Muitos morrerão. Mas o fantasma é vingativo, sua sanha assassina não se contenta apenas em matar alguns. A condição para reduzir as mortes é o isolamento, é obrigar os vivos a ignorar os seus mortos. É como se estivesse a dizer “esses são meus, afastem-se se não querem também morrer!” Nada de cerimônias, festas, despedidas. Se alguém quer chorar o seu morto, faça-o na solidão do isolamento, ao qual cada um deve agarrar-se se quiser manter-se vivo. Fomos todos silenciados pelo medo.
De repente, eu que, até então, associara solidão à liberdade, senti-me presa. Tudo era tão somente solidão.
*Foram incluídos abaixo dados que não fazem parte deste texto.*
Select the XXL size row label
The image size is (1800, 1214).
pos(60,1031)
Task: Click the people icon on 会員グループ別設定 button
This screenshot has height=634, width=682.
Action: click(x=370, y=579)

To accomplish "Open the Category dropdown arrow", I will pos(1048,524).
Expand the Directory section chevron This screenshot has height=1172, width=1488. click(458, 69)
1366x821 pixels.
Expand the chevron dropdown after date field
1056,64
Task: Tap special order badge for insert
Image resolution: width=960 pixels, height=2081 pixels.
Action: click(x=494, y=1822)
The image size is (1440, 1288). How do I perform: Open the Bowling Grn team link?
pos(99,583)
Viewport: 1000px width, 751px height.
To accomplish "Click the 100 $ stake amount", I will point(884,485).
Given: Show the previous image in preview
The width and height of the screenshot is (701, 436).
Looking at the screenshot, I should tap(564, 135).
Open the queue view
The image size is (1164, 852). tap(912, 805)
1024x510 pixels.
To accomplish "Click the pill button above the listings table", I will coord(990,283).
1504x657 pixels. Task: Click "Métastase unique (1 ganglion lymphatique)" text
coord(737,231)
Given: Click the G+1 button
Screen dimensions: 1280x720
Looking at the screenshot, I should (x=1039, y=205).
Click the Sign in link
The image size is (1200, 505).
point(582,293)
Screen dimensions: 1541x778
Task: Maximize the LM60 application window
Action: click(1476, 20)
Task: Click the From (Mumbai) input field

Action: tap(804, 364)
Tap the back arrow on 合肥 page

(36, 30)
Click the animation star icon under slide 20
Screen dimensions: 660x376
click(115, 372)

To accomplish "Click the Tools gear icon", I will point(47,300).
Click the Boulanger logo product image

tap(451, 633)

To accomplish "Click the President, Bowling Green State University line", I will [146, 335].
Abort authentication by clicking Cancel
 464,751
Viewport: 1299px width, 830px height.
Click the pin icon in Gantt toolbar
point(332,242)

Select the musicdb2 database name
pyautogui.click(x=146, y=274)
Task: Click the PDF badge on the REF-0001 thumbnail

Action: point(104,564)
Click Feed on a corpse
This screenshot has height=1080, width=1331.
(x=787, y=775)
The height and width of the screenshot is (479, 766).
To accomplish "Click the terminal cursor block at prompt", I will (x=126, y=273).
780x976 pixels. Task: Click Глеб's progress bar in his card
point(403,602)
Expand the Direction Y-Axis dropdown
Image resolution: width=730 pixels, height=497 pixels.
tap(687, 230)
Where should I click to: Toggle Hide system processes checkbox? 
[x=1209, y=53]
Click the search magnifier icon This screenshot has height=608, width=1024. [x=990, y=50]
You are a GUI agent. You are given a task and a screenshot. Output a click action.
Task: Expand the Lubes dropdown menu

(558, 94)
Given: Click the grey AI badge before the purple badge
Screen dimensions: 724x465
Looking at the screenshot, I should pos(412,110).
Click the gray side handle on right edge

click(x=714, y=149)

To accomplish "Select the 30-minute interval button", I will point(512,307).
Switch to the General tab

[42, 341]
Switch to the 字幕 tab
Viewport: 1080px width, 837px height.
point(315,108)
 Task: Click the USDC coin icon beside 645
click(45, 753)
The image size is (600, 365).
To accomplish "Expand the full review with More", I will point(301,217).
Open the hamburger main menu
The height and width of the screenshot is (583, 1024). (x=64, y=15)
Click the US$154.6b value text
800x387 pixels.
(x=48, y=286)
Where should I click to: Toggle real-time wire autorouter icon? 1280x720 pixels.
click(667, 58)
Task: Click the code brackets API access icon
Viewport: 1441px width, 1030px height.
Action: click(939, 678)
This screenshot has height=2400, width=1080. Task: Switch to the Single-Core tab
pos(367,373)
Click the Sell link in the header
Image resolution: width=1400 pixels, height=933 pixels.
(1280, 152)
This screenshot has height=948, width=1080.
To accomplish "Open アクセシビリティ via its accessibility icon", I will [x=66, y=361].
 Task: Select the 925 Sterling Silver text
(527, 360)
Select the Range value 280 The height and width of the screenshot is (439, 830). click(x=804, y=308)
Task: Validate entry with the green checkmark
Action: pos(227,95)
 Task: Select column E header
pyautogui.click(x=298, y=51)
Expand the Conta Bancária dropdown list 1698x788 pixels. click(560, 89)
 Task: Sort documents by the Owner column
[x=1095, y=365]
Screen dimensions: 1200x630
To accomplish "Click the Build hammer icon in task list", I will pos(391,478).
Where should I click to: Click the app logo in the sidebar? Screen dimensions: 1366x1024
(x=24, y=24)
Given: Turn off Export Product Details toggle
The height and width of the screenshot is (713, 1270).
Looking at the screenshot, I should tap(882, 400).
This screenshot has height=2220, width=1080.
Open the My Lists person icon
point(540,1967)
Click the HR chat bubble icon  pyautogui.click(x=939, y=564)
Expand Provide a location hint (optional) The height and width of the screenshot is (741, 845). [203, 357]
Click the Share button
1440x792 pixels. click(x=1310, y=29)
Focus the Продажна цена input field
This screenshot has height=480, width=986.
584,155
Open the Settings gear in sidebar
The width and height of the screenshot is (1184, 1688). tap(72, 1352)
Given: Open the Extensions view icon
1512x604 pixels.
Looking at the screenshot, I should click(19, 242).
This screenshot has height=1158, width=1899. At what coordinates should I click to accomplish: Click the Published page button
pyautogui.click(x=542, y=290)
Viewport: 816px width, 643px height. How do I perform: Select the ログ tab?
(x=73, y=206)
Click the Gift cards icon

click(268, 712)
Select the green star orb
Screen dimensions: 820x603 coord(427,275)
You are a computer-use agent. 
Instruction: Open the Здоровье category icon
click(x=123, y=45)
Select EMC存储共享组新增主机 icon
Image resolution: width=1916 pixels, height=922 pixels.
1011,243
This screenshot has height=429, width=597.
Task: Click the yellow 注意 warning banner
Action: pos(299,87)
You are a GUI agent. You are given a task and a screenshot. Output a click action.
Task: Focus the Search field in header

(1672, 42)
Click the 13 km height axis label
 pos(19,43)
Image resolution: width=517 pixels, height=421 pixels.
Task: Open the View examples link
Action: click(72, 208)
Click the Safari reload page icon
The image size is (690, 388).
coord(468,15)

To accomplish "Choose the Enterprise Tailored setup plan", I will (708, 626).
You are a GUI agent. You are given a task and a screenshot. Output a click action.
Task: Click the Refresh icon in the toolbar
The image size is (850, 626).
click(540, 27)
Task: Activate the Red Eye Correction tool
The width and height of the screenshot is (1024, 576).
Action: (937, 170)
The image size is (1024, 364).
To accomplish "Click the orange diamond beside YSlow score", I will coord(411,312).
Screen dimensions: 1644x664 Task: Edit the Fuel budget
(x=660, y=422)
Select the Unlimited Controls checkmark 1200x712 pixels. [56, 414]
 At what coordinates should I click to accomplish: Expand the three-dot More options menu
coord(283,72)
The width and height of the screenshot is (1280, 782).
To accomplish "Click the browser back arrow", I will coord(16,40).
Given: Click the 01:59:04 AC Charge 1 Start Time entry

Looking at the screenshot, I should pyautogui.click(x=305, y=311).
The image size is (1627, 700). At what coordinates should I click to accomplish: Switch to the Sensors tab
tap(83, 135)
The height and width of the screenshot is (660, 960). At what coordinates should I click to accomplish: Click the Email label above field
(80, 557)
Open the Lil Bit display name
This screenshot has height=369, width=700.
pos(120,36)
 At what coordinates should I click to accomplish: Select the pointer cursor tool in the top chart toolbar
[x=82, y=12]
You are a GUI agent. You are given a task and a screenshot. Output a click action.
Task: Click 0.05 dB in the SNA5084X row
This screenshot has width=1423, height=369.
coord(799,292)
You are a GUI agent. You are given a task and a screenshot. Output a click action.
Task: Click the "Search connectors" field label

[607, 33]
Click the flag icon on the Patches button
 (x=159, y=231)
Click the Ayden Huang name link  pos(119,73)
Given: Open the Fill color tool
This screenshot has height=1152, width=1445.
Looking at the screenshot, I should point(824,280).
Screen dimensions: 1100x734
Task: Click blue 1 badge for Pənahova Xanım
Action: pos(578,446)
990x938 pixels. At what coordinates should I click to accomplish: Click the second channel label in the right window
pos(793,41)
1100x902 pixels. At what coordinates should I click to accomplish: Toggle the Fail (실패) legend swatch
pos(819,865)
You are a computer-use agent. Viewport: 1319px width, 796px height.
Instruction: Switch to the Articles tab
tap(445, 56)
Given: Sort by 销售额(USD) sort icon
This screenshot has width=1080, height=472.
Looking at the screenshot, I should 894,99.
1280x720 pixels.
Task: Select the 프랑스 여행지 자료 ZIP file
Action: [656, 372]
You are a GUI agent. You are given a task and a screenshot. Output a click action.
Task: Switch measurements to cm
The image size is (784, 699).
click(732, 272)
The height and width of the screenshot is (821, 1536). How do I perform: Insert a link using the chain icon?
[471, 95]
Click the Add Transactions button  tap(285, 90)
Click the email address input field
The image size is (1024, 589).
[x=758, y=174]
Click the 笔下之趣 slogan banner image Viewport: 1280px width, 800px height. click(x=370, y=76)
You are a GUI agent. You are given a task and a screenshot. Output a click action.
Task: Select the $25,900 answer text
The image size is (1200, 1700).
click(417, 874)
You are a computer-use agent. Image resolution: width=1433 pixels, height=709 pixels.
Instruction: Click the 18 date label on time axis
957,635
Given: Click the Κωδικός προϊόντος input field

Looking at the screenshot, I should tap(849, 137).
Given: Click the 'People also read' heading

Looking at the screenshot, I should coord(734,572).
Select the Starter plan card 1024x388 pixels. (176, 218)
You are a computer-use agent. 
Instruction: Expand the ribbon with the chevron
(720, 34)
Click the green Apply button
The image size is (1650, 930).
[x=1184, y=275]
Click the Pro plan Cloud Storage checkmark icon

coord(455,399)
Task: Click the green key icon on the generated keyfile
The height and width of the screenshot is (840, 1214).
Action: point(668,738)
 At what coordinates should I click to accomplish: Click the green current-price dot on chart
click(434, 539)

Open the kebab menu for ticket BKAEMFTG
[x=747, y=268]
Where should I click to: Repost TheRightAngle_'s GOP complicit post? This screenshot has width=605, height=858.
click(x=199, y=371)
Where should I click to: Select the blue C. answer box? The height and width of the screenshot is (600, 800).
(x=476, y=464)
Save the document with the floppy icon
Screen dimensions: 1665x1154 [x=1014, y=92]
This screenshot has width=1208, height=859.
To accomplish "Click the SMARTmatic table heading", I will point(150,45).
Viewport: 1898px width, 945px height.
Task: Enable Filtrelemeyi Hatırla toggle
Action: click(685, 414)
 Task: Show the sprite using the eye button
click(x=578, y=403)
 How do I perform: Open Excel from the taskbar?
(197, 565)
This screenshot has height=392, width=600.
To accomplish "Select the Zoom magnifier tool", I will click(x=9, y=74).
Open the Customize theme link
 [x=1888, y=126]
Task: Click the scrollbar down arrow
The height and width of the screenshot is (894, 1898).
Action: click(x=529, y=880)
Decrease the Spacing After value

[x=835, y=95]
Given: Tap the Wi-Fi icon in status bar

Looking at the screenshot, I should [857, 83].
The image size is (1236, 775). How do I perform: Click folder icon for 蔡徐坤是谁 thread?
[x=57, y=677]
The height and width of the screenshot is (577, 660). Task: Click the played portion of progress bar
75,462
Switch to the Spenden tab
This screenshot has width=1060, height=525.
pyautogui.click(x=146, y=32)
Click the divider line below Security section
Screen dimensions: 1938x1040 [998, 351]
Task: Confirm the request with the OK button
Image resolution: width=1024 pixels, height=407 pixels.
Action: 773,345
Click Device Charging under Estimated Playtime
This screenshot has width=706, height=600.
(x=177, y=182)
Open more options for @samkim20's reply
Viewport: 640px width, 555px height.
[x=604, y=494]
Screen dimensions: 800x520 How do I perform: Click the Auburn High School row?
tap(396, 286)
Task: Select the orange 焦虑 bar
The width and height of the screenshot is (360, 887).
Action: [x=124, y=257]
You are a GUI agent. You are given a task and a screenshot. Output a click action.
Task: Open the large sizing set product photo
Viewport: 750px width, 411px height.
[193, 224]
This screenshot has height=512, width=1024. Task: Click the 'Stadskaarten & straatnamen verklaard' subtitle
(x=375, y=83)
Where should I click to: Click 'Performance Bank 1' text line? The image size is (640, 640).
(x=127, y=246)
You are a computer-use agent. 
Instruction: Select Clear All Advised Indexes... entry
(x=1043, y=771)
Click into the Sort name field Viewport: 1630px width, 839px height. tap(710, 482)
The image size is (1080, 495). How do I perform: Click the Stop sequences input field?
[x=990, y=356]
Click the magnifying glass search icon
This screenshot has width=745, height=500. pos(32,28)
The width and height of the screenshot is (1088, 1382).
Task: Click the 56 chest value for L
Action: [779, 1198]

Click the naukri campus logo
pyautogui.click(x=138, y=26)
Ainda incapaz de elaborar teoricamente os meus sentimentos, recorro ao saudoso Jorge Cooper[1] para dizê-los:

A solidão em que a morte
deixa o morto
é maior que a solidão da lua
Minha solidão soma
a solidão do morto
e a solidão da lua
- Sou mais só que um louco.

Esta série tem por objetivo publicar depoimentos sobre  como se pensa e se lida com o Corona em Alagoas.  Está aberta a toda e qualquer pessoa, de qualquer tendência. É uma documentação organizada, sobretudo, para um futuro estudioso de como a epidemia foi vista e vivida em Alagoas. O material será publicado  paulatinamente no  suplemento Campus do jornal O Dia. Está sendo  organizado por Carlos Lima, Mestre em História pela Universidade Federal de Alagoas e Luiz Sávio de Almeida. O blog pode discordar de parte ou do todo da matéria publicada.



[1] Poema 34, Poesia Completa. Imprensa Oficial Graciliano Ramos, Maceió.